À partir des années 2020, l’Arabie saoudite se rapproche d’Israël, indique Stéphane Lacroix, sans pour autant signer les accords d’Abraham, ne serait-ce que pour obtenir plus, grâce à une éventuelle normalisation, que n’ont été capables de le faire les Émirats Arabes Unis – les inspirateurs devenus grands rivaux pour MBS. À partir de 2023, une sorte de “paix froide” est instaurée avec l’Iran. Les relations avec l’Amérique de Biden s’améliorent.

Surtout, le nouveau projet stratégique de l’Arabie saoudite “consiste à faire découler les relations bilatérales des rapports de forces économiques”. Il s’agit, toujours selon Stéphane Lacroix, de “remplacer la politique par le marché”, dans le cadre du dessein stratégique que constitue la “vision 2030”, le grand plan de développement économique adopté sous l’impulsion de MBS.

Le nouveau projet stratégique de l’Arabie saoudite consiste à faire découler les relations bilatérales des rapports de forces économiques

Dans ce contexte, le conflit de Gaza ouvert par l’opération terroriste du Hamas le 7 octobre 2023 est d’abord perçu par les Saoudiens comme une perturbation gênante. “Le soutien à un cessez-le-feu, estime Stéphane Lacroix, se comprend moins comme un appui aux Palestiniens que comme un désir d’en revenir au business as usual”.  


Sur l’Ukraine, les Saoudiens font le service minimum, s’agissant d’un conflit qu’ils ne perçoivent pas comme fondamental. Ils ont résisté aux pressions de l’administration Biden qui, pour diminuer les revenus de la Russie, aurait voulu que l’Arabie saoudite contribue à une baisse du prix du pétrole. Par ailleurs, l’idée d’obtenir de nouveau une garantie de sécurité des États-Unis – et un coup de pouce sur l’accès au nucléaire civil – n’est pas abandonnée : elle est l’un des ressorts d’un éventuel deal d’ensemble avec Washington dans lequel entrerait aussi la reconnaissance de l’État d’Israël, une contribution à la reconstruction de Gaza et naturellement, compte-tenu du rôle leader de l’Arabie saoudite (siège des “Lieux saints”) dans le monde musulman, des satisfactions à donner aux Palestiniens.  
L’Arabie saoudite peut-elle constituer un partenaire en matière de transition écologique ou de développement ? Stéphane Lacroix en doute.

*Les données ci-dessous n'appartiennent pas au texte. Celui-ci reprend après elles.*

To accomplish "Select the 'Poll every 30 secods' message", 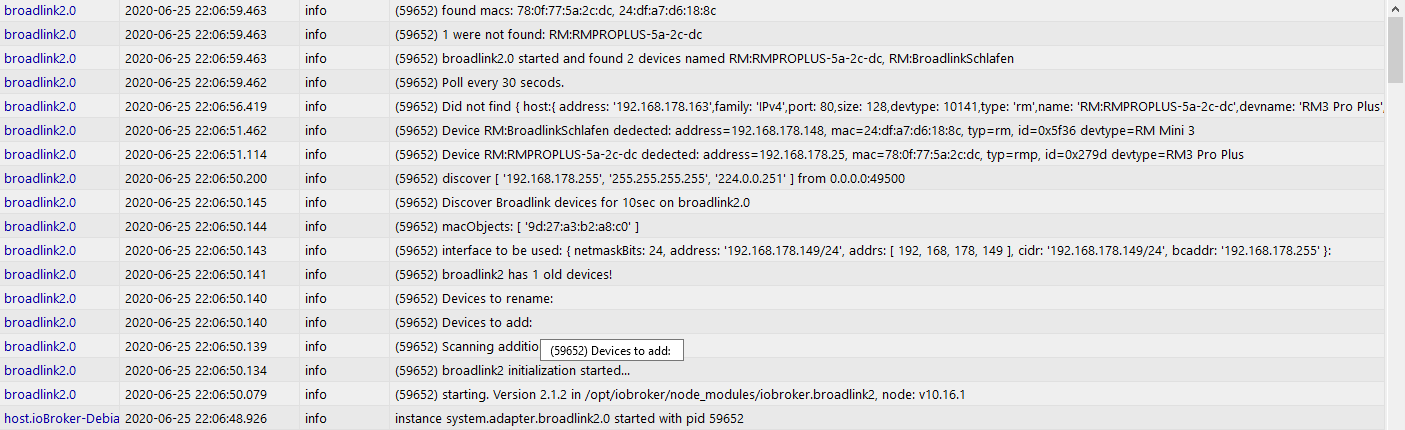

Les Saoudiens restent surtout autocentrés. Ils peuvent se rallier à une initiative diplomatique majeure, à condition que celle-ci serve leurs intérêts

Le risque principal du point de vue saoudien, estime-t-il, est que l’on parvienne à une économie décarbonée avant que le Royaume soit parvenu à reconvertir son économie. Dans cette hypothèse, Riyad serait contraint de renoncer à un grand rôle régional. Par ailleurs, “l’ordre du monde n’entre pas dans les préoccupations saoudiennes. Les Saoudiens restent surtout autocentrés. Ils peuvent se rallier à une initiative diplomatique majeure, à condition que celle-ci serve leurs intérêts”.     

Le Kazakhstan, le partenaire des steppes d’Asie centrale. 

Le Kazakhstan ne figure pas parmi les puissances les plus riches du monde. Ce n’est pas un membre du G20. Son économie le place cependant au premier rang des puissances d’Asie centrale, avec un PIB qui s’élève à 50% de celui de la zone. Il dispose de réserves de matières premières importantes (pétrole, charbon, uranium, chrome, manganèse, cuivre). Il joue un rôle dans l’approvisionnement énergétique de ses partenaires, y compris en Europe.


Pourquoi considérer le Kazakhstan comme une moyenne puissance ? Il apparaît d’abord que son immensité (9e territoire le plus vaste) et sa position géographique, qui en fait un nœud au carrefour entre la Chine et l’Europe, le prédisposent à un rôle dépassant une simple ambition régionale. C’est en tout cas ce que pensent ses dirigeants. Marie Dumoulin, diplomate experte de cette région, actuellement directrice de programme à l’ECFR formule cette donnée ainsi : “ce qui classe le Kazakhstan dans la catégorie des moyennes puissances, c’est sa volonté de mettre en œuvre un agenda de politique extérieure qui ne soit pas seulement régional mais global, notamment sur les questions de climat et d’environnement”.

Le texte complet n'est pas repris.